Before creating a new kind of division, it is instructive to consider what the existing integer division operator does. Obviously it divides a dividend by a divisor and produces a quotient, but there are some corner cases. The most obvious corner case is when the divisor is zero. Less obvious is the case where the dividend is Int32.MinValue and the divisor is -1. The correct answer mathematically is one greater than Int32.MaxValue. And as I discussed in 2011, it's not immediately clear whether -5 divided by 2 should have a quotient of -3 and a remainder of 1 or a quotient of -2 and a remainder of -1. Opinions vary.
The C# specification is mostly clear on all of these points. Summing up:
- Division by zero results in an exception.
- Division of
Int32.MinValueby-1either results inInt32.MinValueor an exception, at the discretion of the implementor. - If the divisor and dividend have the same sign then the result is zero or positive.
- If the divisor and dividend have opposite signs then the result is zero or negative.
- If the division is inexact then the quotient is rounded towards zero. That is, up if it is negative, and down if it is positive.

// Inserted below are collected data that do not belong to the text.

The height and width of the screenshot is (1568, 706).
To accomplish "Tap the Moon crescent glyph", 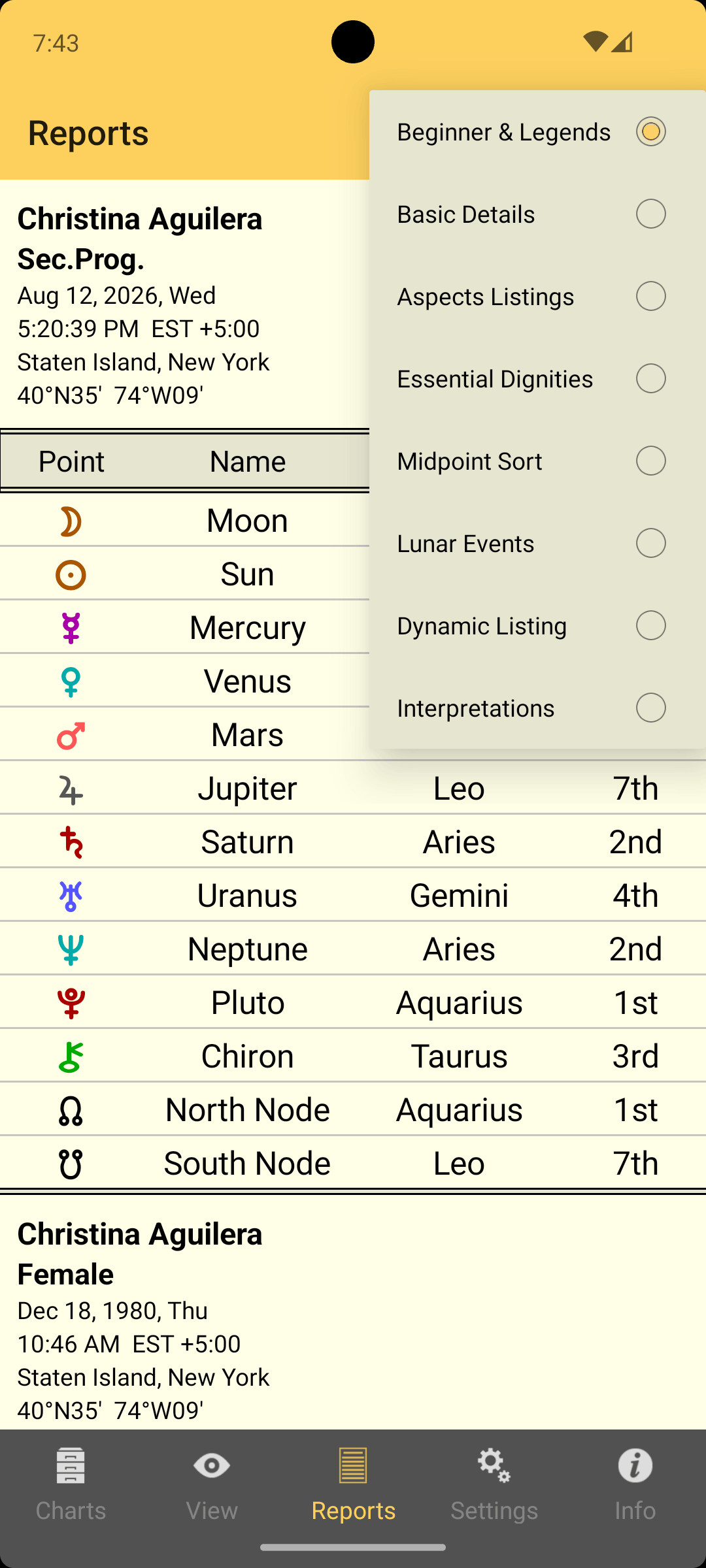I will point(71,521).
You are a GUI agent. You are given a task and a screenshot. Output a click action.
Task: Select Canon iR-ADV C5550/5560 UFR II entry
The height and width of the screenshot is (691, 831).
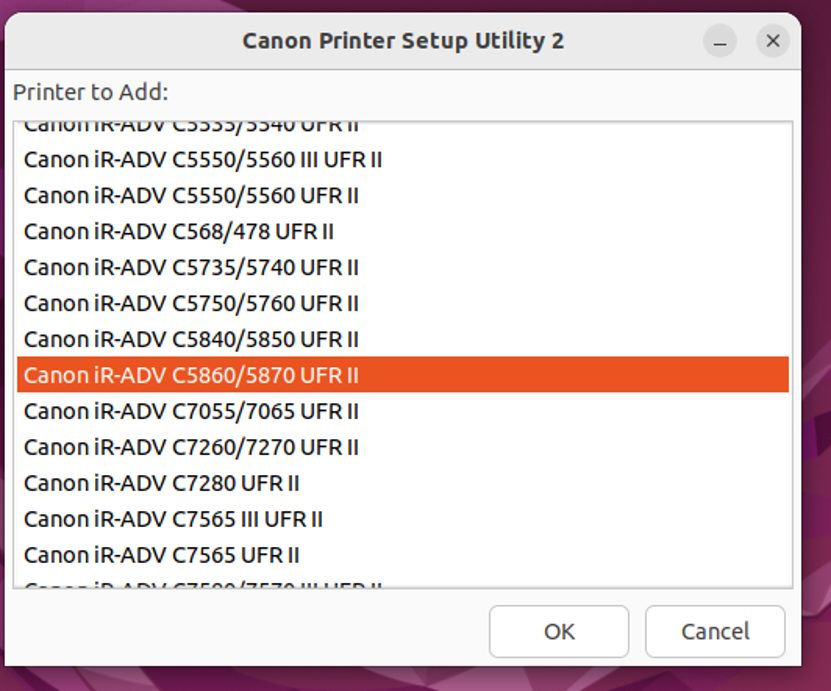pyautogui.click(x=191, y=196)
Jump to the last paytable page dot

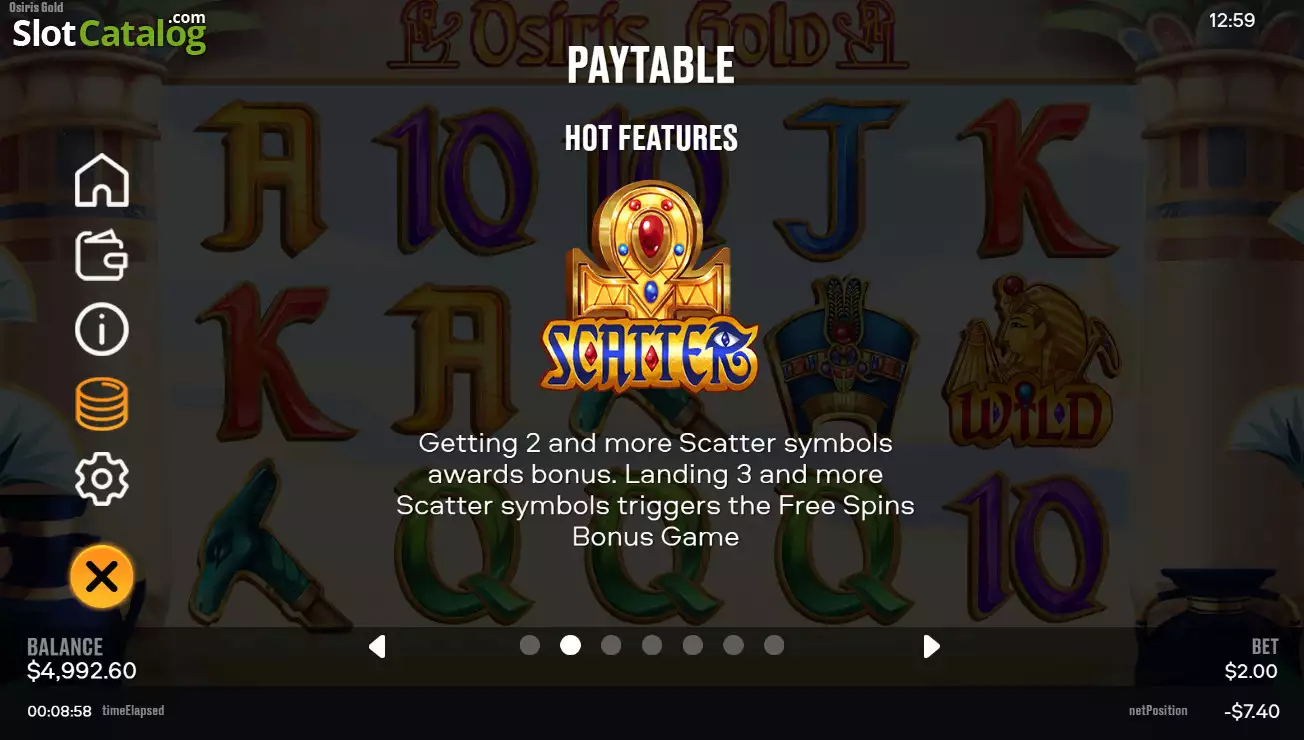tap(774, 645)
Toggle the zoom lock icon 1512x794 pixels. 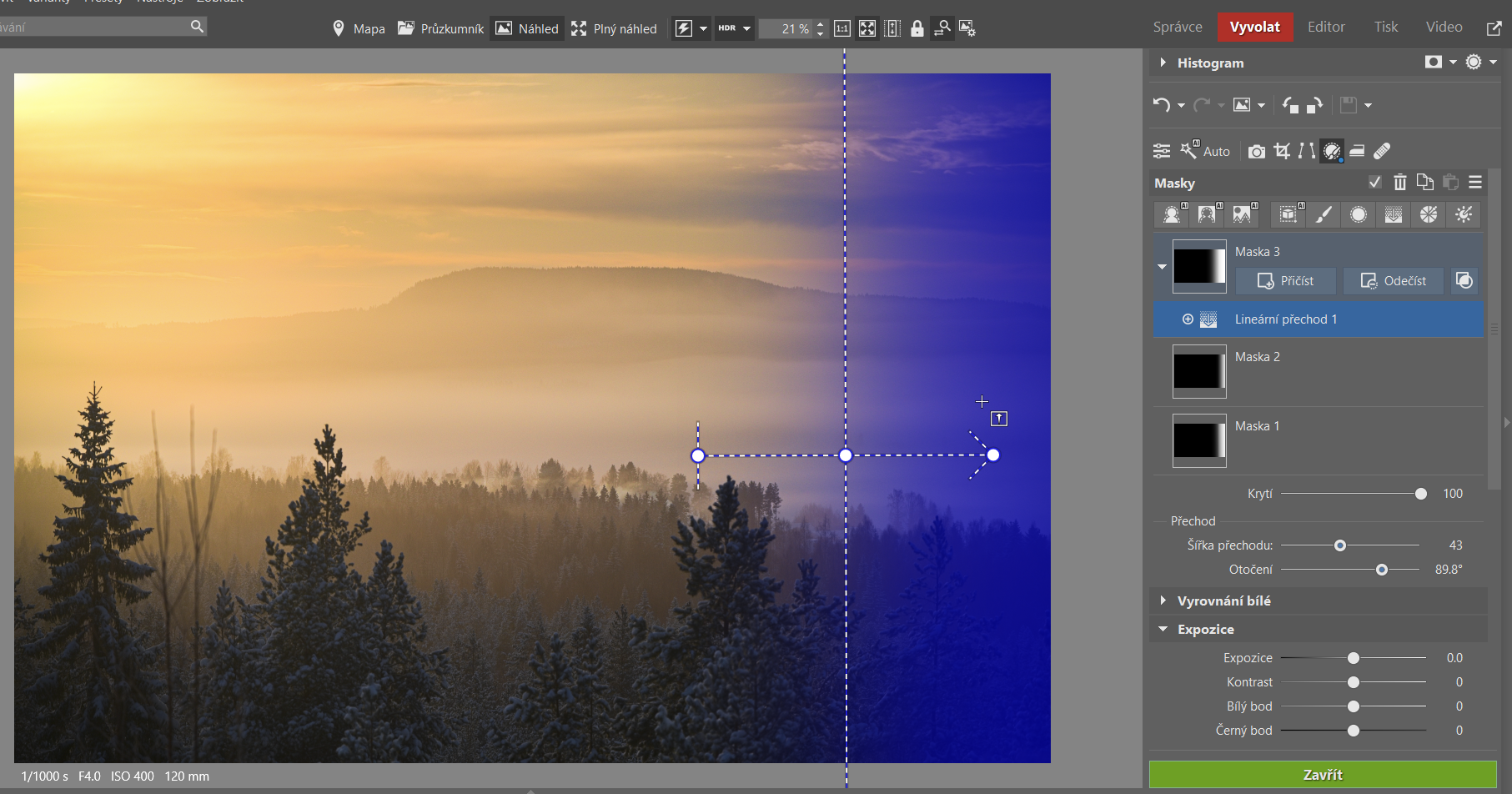917,28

Now let's use this as a model for our new method. That "implementation defined" point in there is a bit vexing, so let's eliminate it. Our proposed method should have the following behaviour:
- Division by zero results in an exception.
- Division of
Int32.MinValueby-1results in an exception. - If the divisor and dividend have the same sign then the result is zero or positive.
- If the divisor and dividend have opposite signs then the result is zero or negative.
- If the division is inexact then the quotient is rounded up.
And now we have a specification from which we can write completely straightforward, boring code. Our implementation strategy will take advantage of the fact that the built-in operator does the heavy lifting; it already gives the desired result in the majority of cases, and only needs a small fixup in the few cases where it does not round up.
So when does regular division need to be fixed up? When the division is both inexact and rounded down. We can tell if the division was inexact if the remainder operator produces a non-zero result. But how can we tell if the division was rounded down?
We round towards zero, so the division was rounded down if the exact mathematical quotient was a positive fraction, and it was a positive fraction if the divisor and dividend were of the same sign. This is the point where people mess up. There is an easy way to determine if two numbers are of the same sign, and that's to compare their signs. The moment you depart from that, you get into trouble. In particular, multiplying two 32 bit integers together and checking to see if the result is positive does not tell you that the two integers were of the same sign! Integer arithmetic overflows; if it throws an exception in a checked context then obviously you do not know whether the two numbers were of the same sign. If it overflows in an unchecked context then two positive multiplicands can produce a negative product. Don't get cute; if you want to check if two things are the same then compare them for equality.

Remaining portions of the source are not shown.